« La guerre des prix dans la grande distribution tire tout le monde vers le bas »

Georges Plassat, PDG de Carrefour, s’est plaint dans le Figaro « d’une guerre des prix qui fragilise l’emploi et se termine sur des ruines ». Partagez-vous son avis?

Il est normal de constater le caractère stupide de la guerre des prix. C’est une guerre sans vainqueur, tout le monde perd. Cette guerre des prix tire tout le monde vers le bas. Elle est un phénomène multifactoriel. Le premier facteur est la rivalité entre les grands de la distribution. Leclerc clame sa différence en ayant toujours dit qu’il était le moins cher. Il a gagné des parts de marchés par rapport aux autres qui étaient positionnés différemment. Cette guerre des prix n’est pas soutenue par un avantage compétitif véritable. Tous les grands groupes ont la même taille et des centrales d’achat comparables. 

Le deuxième facteur est qu’au cours des 30 dernières années, les grands de la distribution ont tué les marques.  Ils ont scié les branches sur lesquelles ils étaient assis. Ils ont tués les références classiques de la marque. Les prix ont été tirés vers le bas. Ils n’ont pas été soutenus grâce à un produit marketing. Il est donc impossible de vendre de la valeur. Il ne reste qu’à se positionner sur les prix avec un raisonnement court-termiste.

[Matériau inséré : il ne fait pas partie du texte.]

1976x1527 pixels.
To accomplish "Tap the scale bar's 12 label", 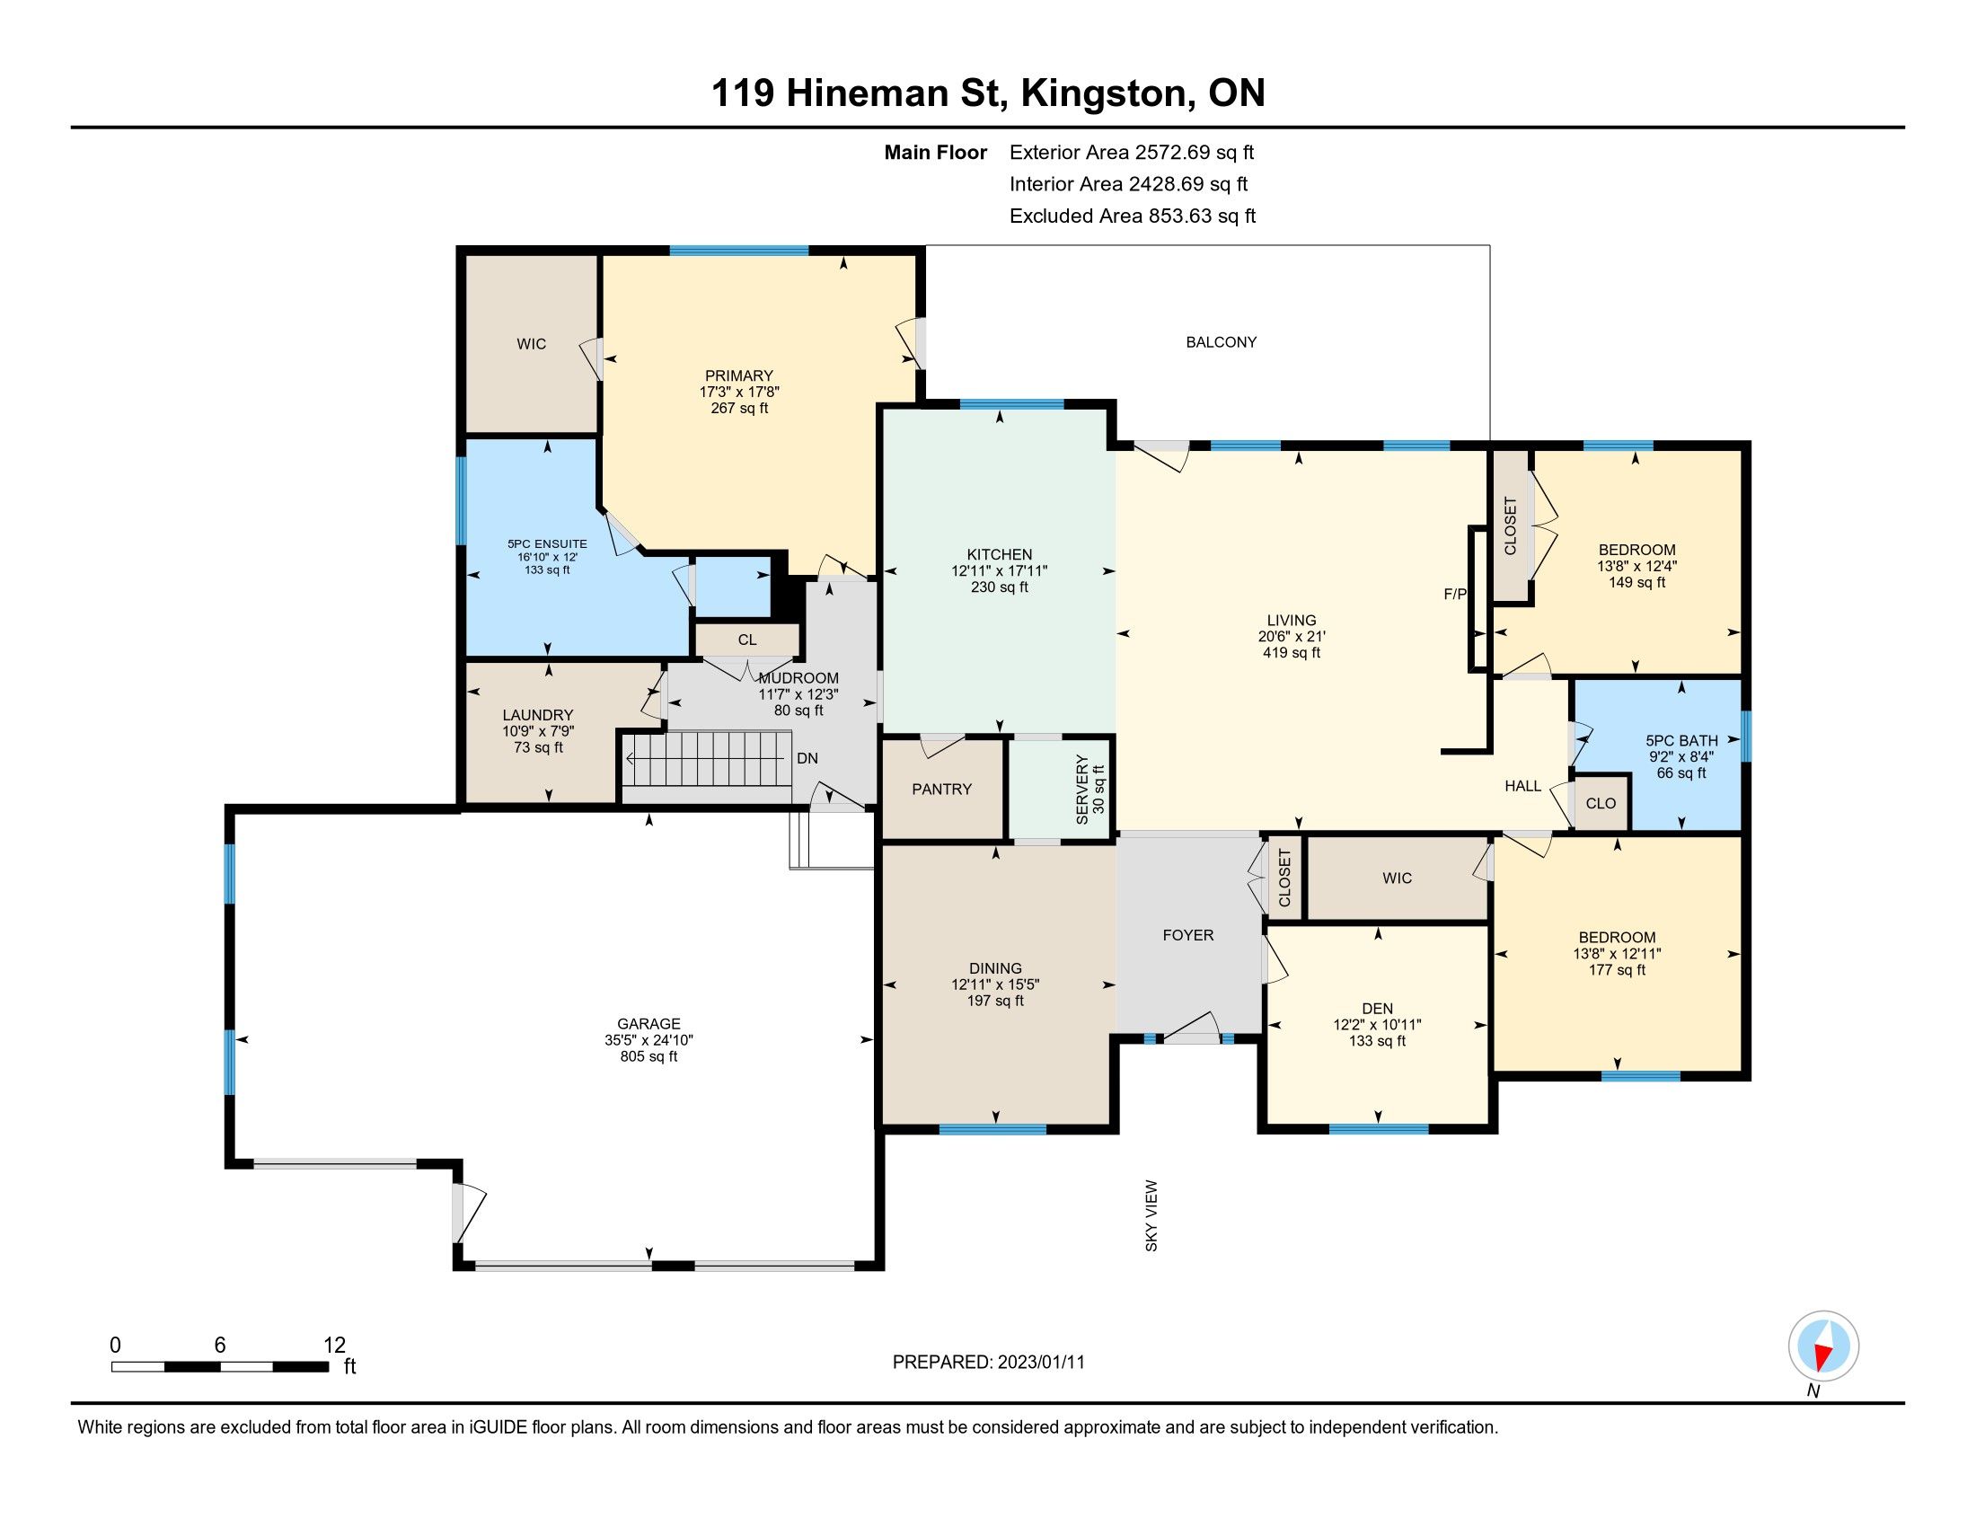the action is click(x=335, y=1345).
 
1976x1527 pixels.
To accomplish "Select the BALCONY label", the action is click(x=1222, y=342).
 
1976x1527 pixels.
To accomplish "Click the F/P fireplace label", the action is click(x=1455, y=595).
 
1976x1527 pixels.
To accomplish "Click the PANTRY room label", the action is click(x=942, y=789).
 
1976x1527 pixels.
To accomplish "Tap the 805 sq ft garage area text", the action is click(x=648, y=1056).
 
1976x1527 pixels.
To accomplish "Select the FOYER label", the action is click(x=1188, y=934).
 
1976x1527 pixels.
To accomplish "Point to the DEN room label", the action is click(x=1377, y=1009).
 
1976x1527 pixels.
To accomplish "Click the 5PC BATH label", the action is click(x=1681, y=740).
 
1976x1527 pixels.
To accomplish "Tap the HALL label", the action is click(x=1522, y=786).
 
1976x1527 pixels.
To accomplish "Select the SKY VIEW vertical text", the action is click(x=1151, y=1216).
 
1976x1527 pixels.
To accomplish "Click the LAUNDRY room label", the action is click(x=537, y=715).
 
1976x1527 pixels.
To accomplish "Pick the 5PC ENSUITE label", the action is click(x=546, y=543).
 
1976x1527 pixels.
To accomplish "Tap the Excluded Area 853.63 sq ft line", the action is click(x=1133, y=216).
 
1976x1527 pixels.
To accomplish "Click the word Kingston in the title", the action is click(x=1107, y=93).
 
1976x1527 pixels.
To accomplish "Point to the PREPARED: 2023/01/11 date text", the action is click(x=988, y=1362).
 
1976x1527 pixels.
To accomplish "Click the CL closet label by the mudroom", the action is click(x=746, y=640).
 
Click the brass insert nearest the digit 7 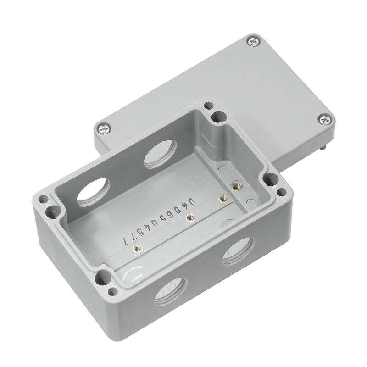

Le troisième facteur est l’apparition du low-cost. Il y a 7 ans, on anticipait que les parts du hard-discount représenteraient de 20 à 25% dans la grande distribution française. Ils représentent aujourd’hui en fait 12 à 13%. Le low-cost ne progresse plus mais régresse même. Les grands de la distribution ont créés des rayons internes pour concurrencer le low-cost. Le différentiel de prix entre hard discount et grande distribution s’est évanoui. La grande distribution classique est venue sur les plates-formes du hard discount alors qu’au contraire le low-cost est monté en gamme. 

Comment sortir de cette guerre des prix?

Le problème si on veut en sortir est d’avoir l’intelligence collective de laisser remonter progressivement les prix. Par exemple en 2011, dans les télécoms, la TVA est passée de 5,5% à 19,6%. SFR et Orange ont augmenté leurs tarifs. Bouygues n’a pas répercuté la hausse. 2 jours après, les autres opérateurs se sont alignés et n’ont pas augmentés leurs forfaits. Ils ont sacrifié 15 points de marges pour un avantage au final éphémère.

Quelles conséquences cette guerre des prix engendre-t-elle sur l’emploi en France?

Cette guerre des prix a des conséquences dramatiques. Pas tant pour la grande distribution qui est en position de force car le consommateur est bien obligé d’aller faire ses courses alors qu’il y a une consolidation du secteur. Cette situation est dramatique pour les PME et les agriculteurs qui sont les fournisseurs de la grande distribution. Le constat est assez noir : le contexte macro-économique libéral favorise la concurrence en Europe. Tout ce qui ressemble de près ou de loin à des ententes économiques sont sanctionnées. Pourtant quel est le bénéfice d’un système ultralibéral? Le consommateur y gagne dans un premier temps avec une réduction des prix mais dans un deuxième temps, …il n’a plus de travail.